Héberger localement ne suffit pas à garantir la souveraineté. Chiffrement, contrôle des accès, portabilité des données, indépendance vis-à-vis du prestataire — les vrais critères d'une souveraineté numérique opérationnelle.
La "souveraineté des données" est devenue un argument de vente. Tout le monde la promet, peu la définissent concrètement. Pour un gouvernement, la souveraineté numérique n'est pas un concept abstrait — c'est un ensemble de choix techniques et contractuels mesurables.
Ce que la souveraineté n'est PAS
Héberger ses données dans un data center local ne suffit pas si le prestataire qui l'opère peut y accéder sans contrôle. Utiliser un logiciel "souverain" ne sert à rien si les données transitent par des serveurs étrangers pour le backup.
Les vrais critères
Chiffrement de bout en bout. Les données doivent être chiffrées au repos et en transit, avec des clés contrôlées exclusivement par l'administration.
Portabilité. À tout moment, l'administration doit pouvoir exporter l'intégralité de ses données dans un format standard et changer de prestataire.

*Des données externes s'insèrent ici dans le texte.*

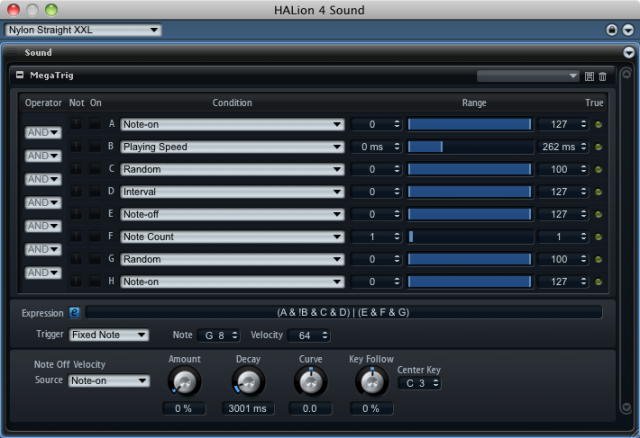
Task: Click the Key Follow knob
Action: tap(372, 381)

Transparence du code. Le code source doit être auditable. Pas nécessairement open source, mais auditable par des tiers de confiance.

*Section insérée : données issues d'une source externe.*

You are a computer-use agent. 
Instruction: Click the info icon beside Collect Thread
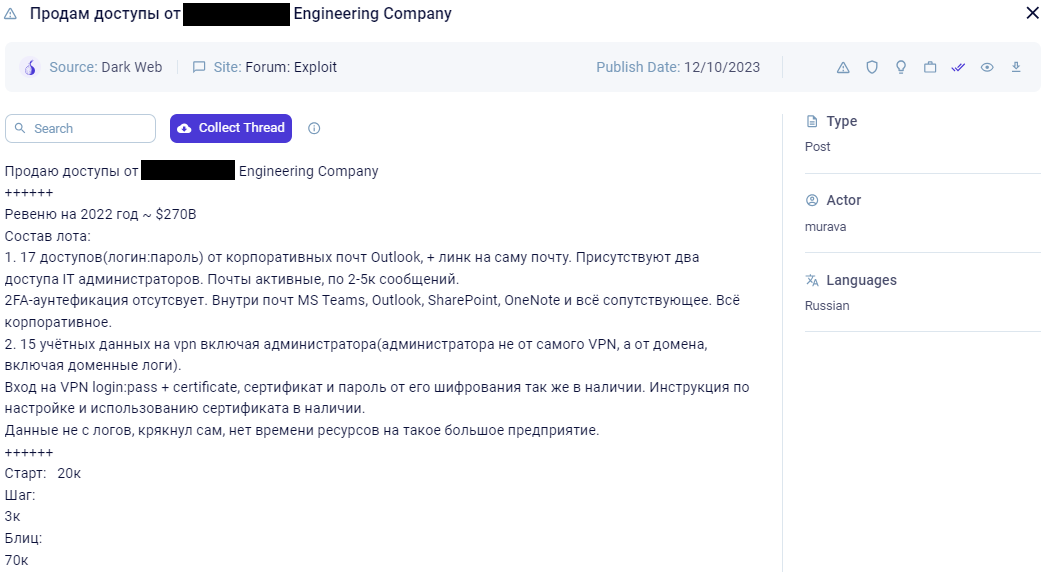point(314,128)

Indépendance opérationnelle. L'administration doit disposer des compétences internes pour opérer le système, même si elle choisit de le déléguer.
Comment nous appliquons ces principes
Chaque plateforme que nous déployons pour le secteur public respecte ces quatre critères. Le code source est remis à l'administration. Les équipes internes sont formées à l'exploitation. Et un plan de réversibilité est intégré dès le début du projet.